Notice that there's a fundamental difference in these graphs: the "ordinary" graphs that we're used to for functions $\mathbb{R} \rightarrow \mathbb{R}$ have an axis dedicated to the input variable, whereas the parametric plots have no visual representation for the input ($t$-value); both coordinates encode output information. Because of this, there is little restriction on how "graphs" of functions $\mathbb{R} \rightarrow \mathbb{R}^2$ can look. In particular, they do not have to adhere to the "vertical line test" and can be self-intersecting.

Moreover, as Mark Bennett points out in the comments, we can have closed curves arise as the graphs of polar equations, which have a reference angle, $\theta$ (w.r.t. the positive $x$-axis) as an input and a "distance from the origin" $r$ as an output. Because these graphs encode input data, they are not quite as free as parametric curves and must adhere to an analog of the "vertical line test": any ray with its tail at the origin cannot intersect the graph more than once for any $\theta$ in any given half-open interval of length $2\pi$, such as $[0, 2\pi)$. The need for this "interval addendum" is due to the fact that the inputs $\{ \theta + 2k\pi \ | \ k \in \mathbb{Z} \}$ for a given $\theta$ are "the same", graphically, despite actually being different.

Another common way of defining a curve is to select an appropriate set of conditions $\{P_k\}$ its points should satisfy (logical predicates) and do some set-building: $\{x \ | \ P_k(x) \text{ for all } k \}$. For instance, the unit circle is the collection of points $\{(x, y) \in \mathbb{R}^2 \ | \ x^2 + y^2 = 1\}$ or the collection of points $\{\mathbf{z} \in \mathbb{R}^2 \ | \ \mathbf{z} \text{ is 1 unit from (0,0)} \}$. Personally, I would hesitate to call what I'm looking at in this context a "graph", favoring instead terms like "locus of points" or possibly "algebraic curve", since we've merely given a description of the set of points instead of generating them by plugging inputs into a function. Though I guess you can get clever and take a predicate like $\{y \ | \ f(x) = y, \ x \in \mathbb{R} \}$ so that determining the locus is equivalent to the input/output process.

#### Information supplied:

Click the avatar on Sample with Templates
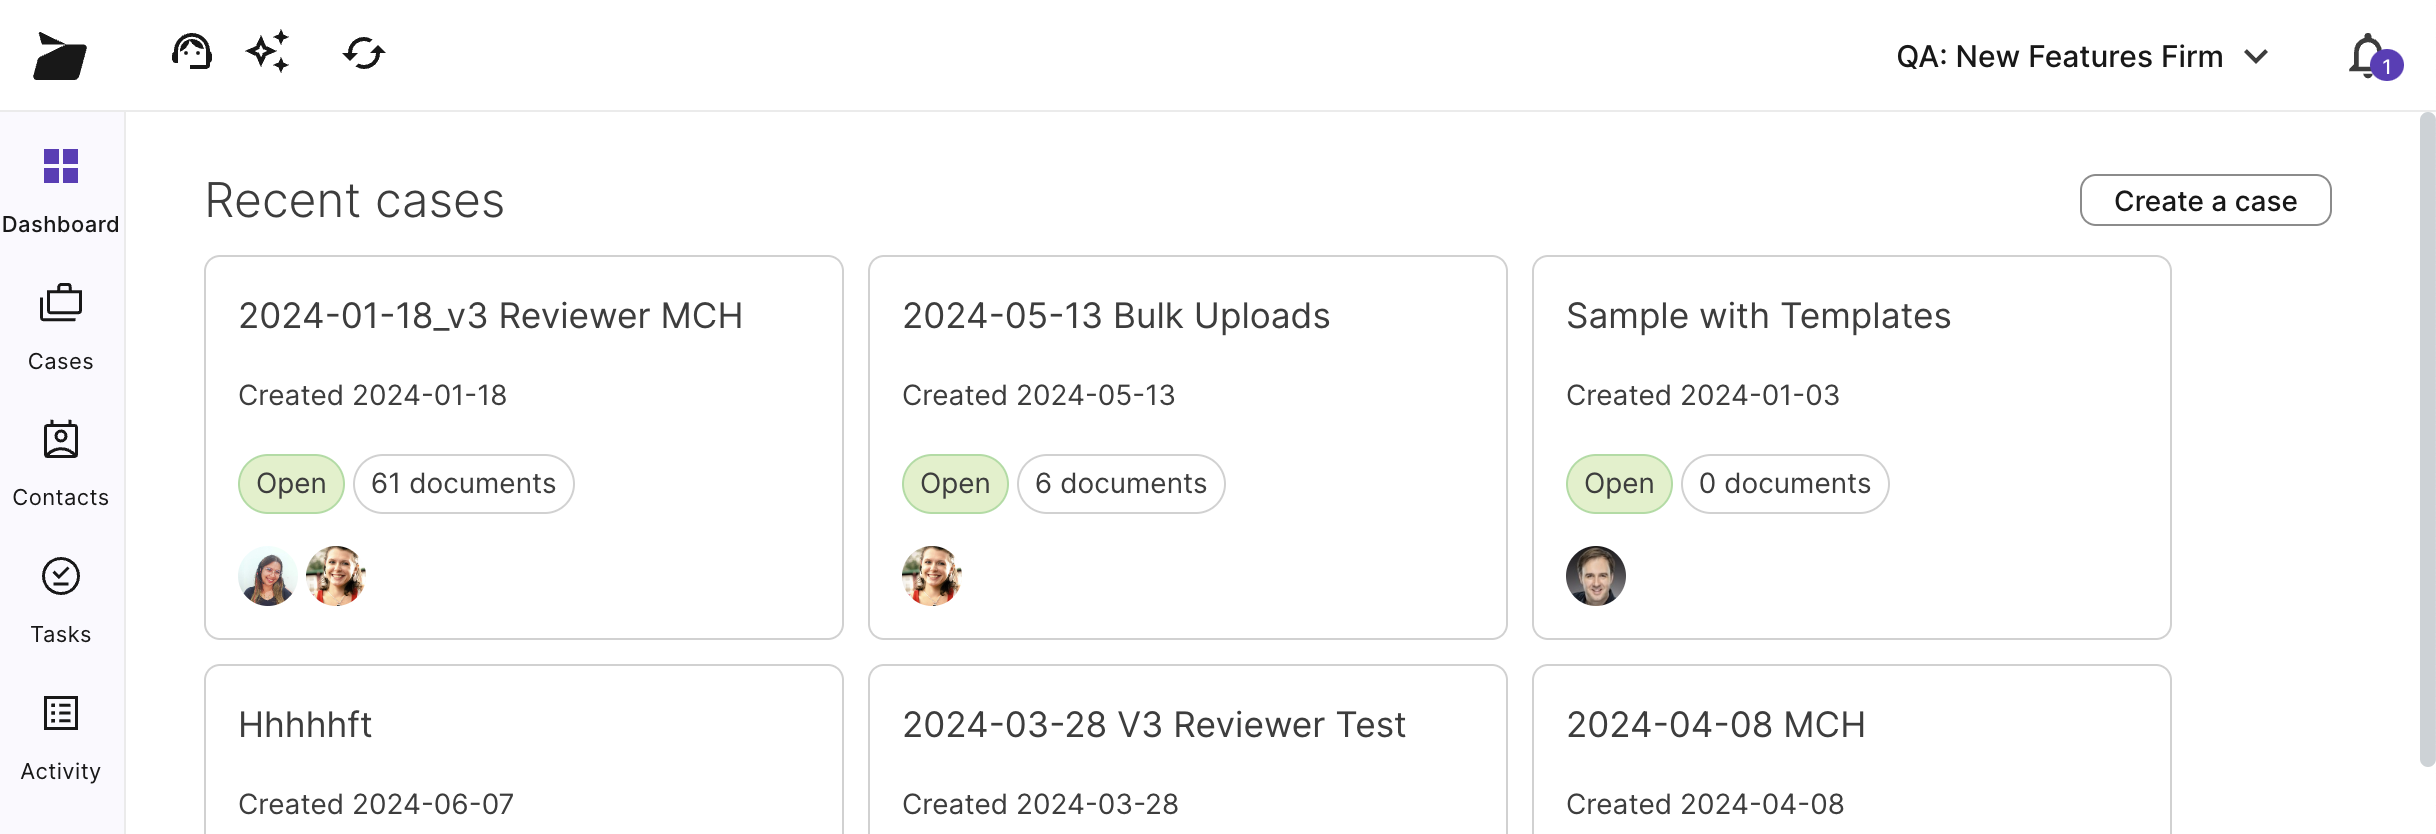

#### Tasks to carry out:
1. Print the passage on graphs and curves from "Notice that there's" up to and including "can be self-intersecting.".
2. Go on with the passage on graphs and curves, picking up right after its final sentence.
You won't need the lines for anything here.

#### Answers for the tasks:
1.
Notice that there's a fundamental difference in these graphs: the "ordinary" graphs that we're used to for functions $\mathbb{R} \rightarrow \mathbb{R}$ have an axis dedicated to the input variable, whereas the parametric plots have no visual representation for the input ($t$-value); both coordinates encode output information. Because of this, there is little restriction on how "graphs" of functions $\mathbb{R} \rightarrow \mathbb{R}^2$ can look. In particular, they do not have to adhere to the "vertical line test" and can be self-intersecting.

2.
Enough semantics. The moral of the story here is that we need to specify both the domain and range of the functions to be considered and exactly what the coordinates on our graph paper represent.


$^\dagger$The reason for these quotes is that the term "graph", according to many mathematics texts (e.g. Wikipedia), refers specifically to the Cartesian plot of a set of ordered pairs $\{(x, f(x))\}$, i.e. a set of ordered pairs where each pair includes the function input. So when we plot the set of all outputs from a parametric function, what we get is not "graph" as such; rather, we are seeing a visual representation of the image of the function, and if the function is continuous, "parametric curve" or simply "curve" would probably be my preferred descriptor for the resulting shape, which at least agrees with Wikipedia's usage of that term.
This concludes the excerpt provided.